Premium/ Growing up in photography
There is a saying that as you get older, you become unimpressed by a lot of S.H.I.T. (super highly irrelevant things). I wonder how this principle applies in photography, because we are also growing up in our photography skills, styles, needs and vision. Our way of making photography changes, starting with the switch from taking snapshots to making photographs. We change the gear we use, or give up using some lenses, while discovering new lenses; New focal lengths will become our favourites, while others will lose our interest. This is how I have moved from an ultra-wide-angle fish-eye lens, which was capable of capturing not only too much, but basically almost everything, to narrower focal lengths, useful in isolating what is essential, against the disturbing and often unnecessary background.

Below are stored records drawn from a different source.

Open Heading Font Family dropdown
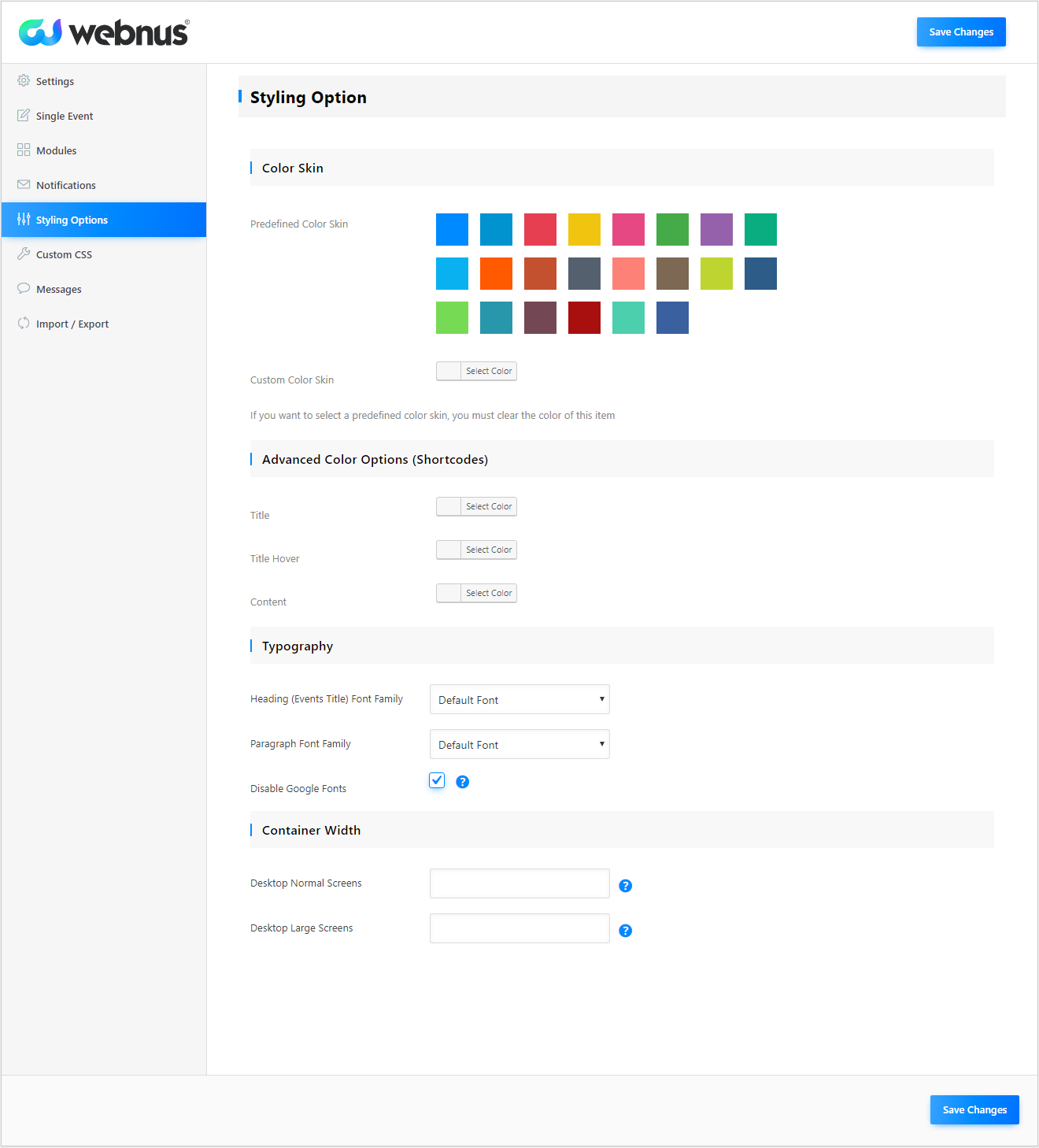The image size is (1039, 1148). 520,699
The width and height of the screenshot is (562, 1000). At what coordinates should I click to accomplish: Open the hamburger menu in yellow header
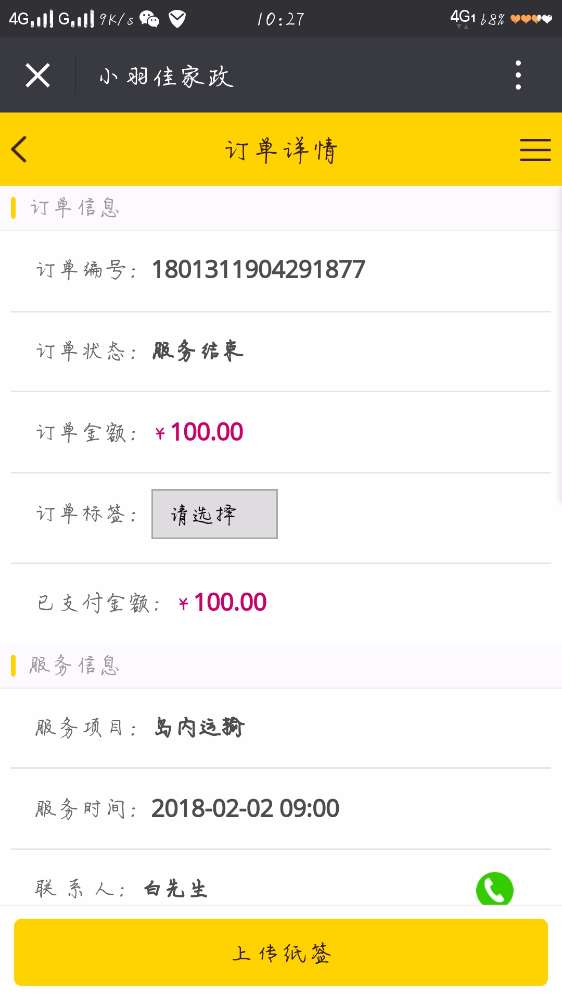tap(535, 150)
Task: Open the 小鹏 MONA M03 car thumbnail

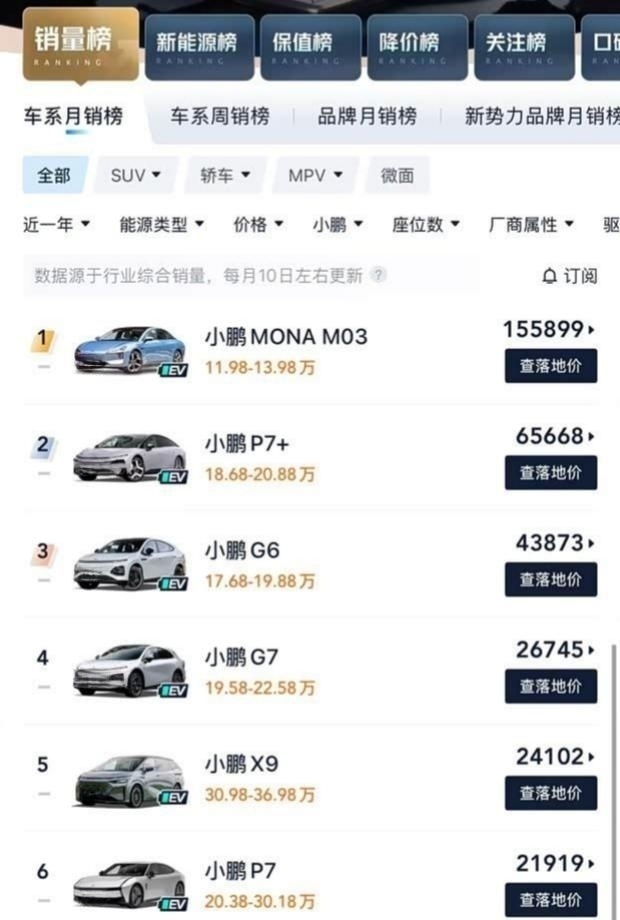Action: (x=129, y=349)
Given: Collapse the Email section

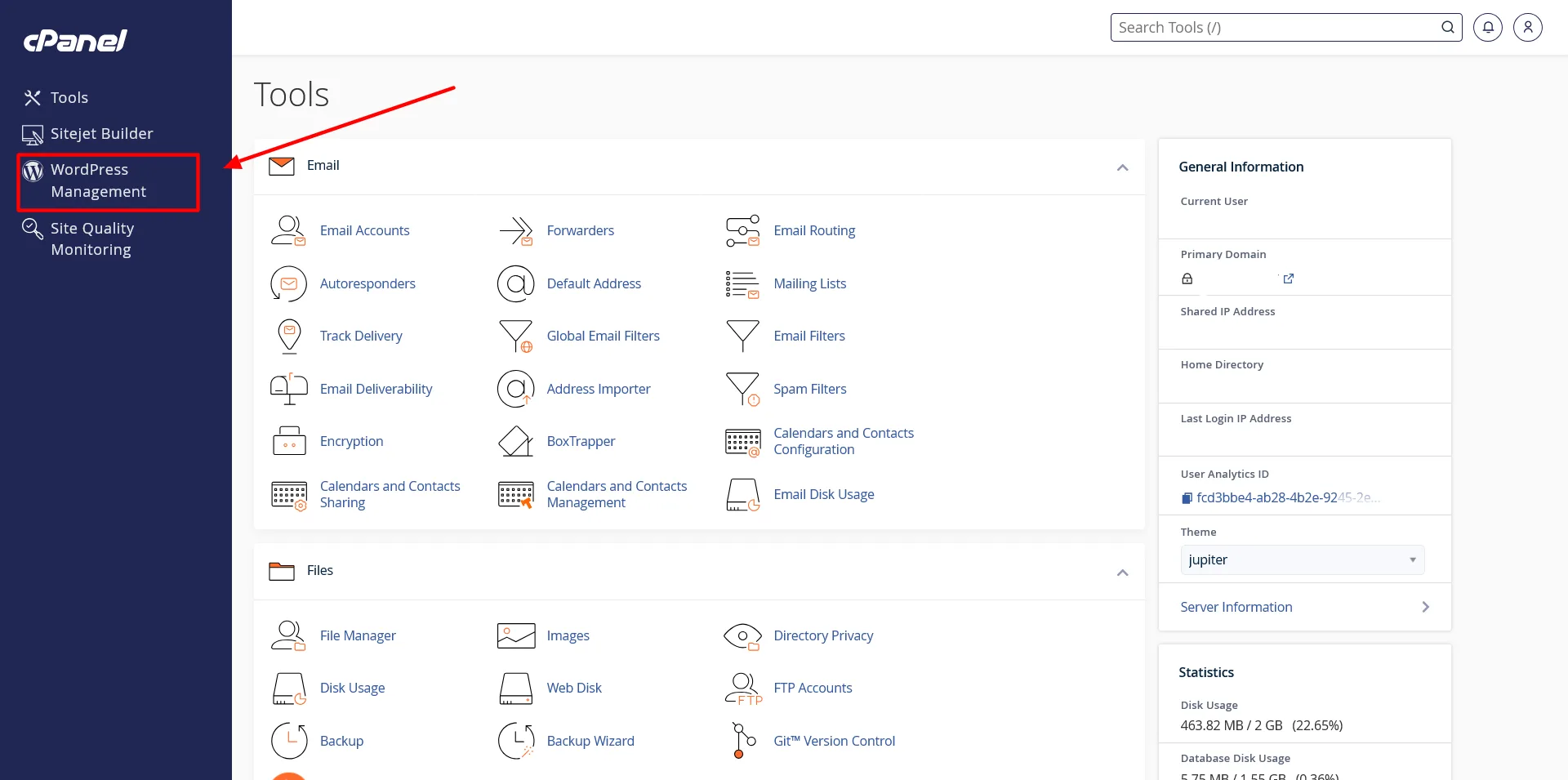Looking at the screenshot, I should pos(1122,167).
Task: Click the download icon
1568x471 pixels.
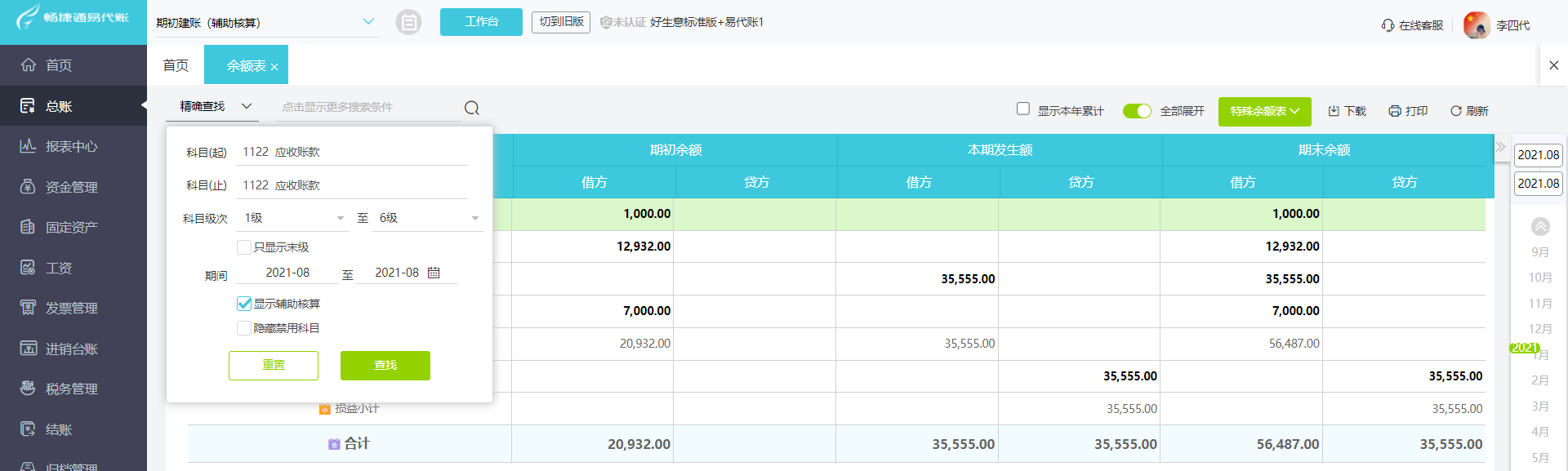Action: (x=1334, y=111)
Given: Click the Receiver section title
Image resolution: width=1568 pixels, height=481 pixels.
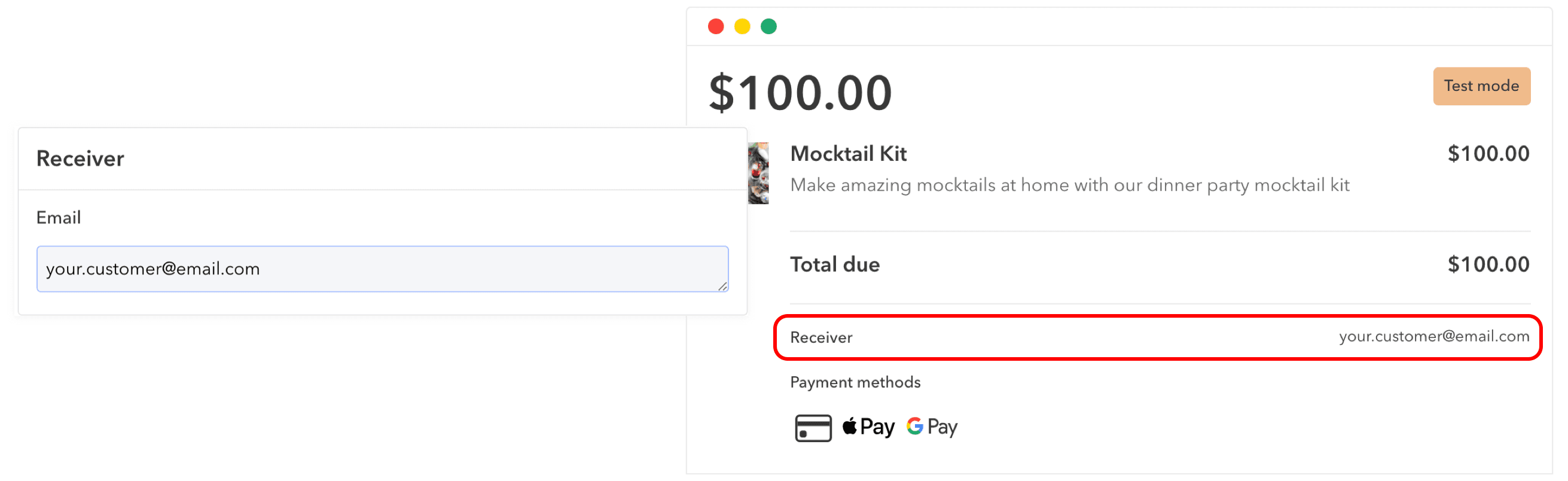Looking at the screenshot, I should (80, 159).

When I was using a Canon 60D DSLR (more than 6 years ago), I was in love with a Samyang 8mm fish-eye lens. I also remember listening to the advice of a fellow photographer (way better and more successful than me, back then) that the 35mm was very uninteresting when used on a 1.5X crop format camera. I was somehow trapped into believing that a 35mm lens (the equivalent field of view of 52,5mm in terms of full-frame equivalent) is not wide enough for my needs and not tele enough to get closer to my distant subjects. It seemed I had my priorities very well defined. At 8mm, the depth of field of this fish-eye lens is immense. It was too easy, even if this was a manual focus lens: I just set the focus ring between 3m and infinity and practically everything I photographed was in focus 99,9% of the time After a while, I realized I was just using and abusing my fish-eye lens, having fun while playing with the artistic barrel distortions on the edges of the frame. How did I get this lens? A great photographer had this lens and during a photography workshop with him, I tested it and said, “I want a lens like this for myself, too.” It is so comfortable to copy what other successful photographers do, hoping that if your photo bag is identical to their bag, then 90% of your success is already guaranteed.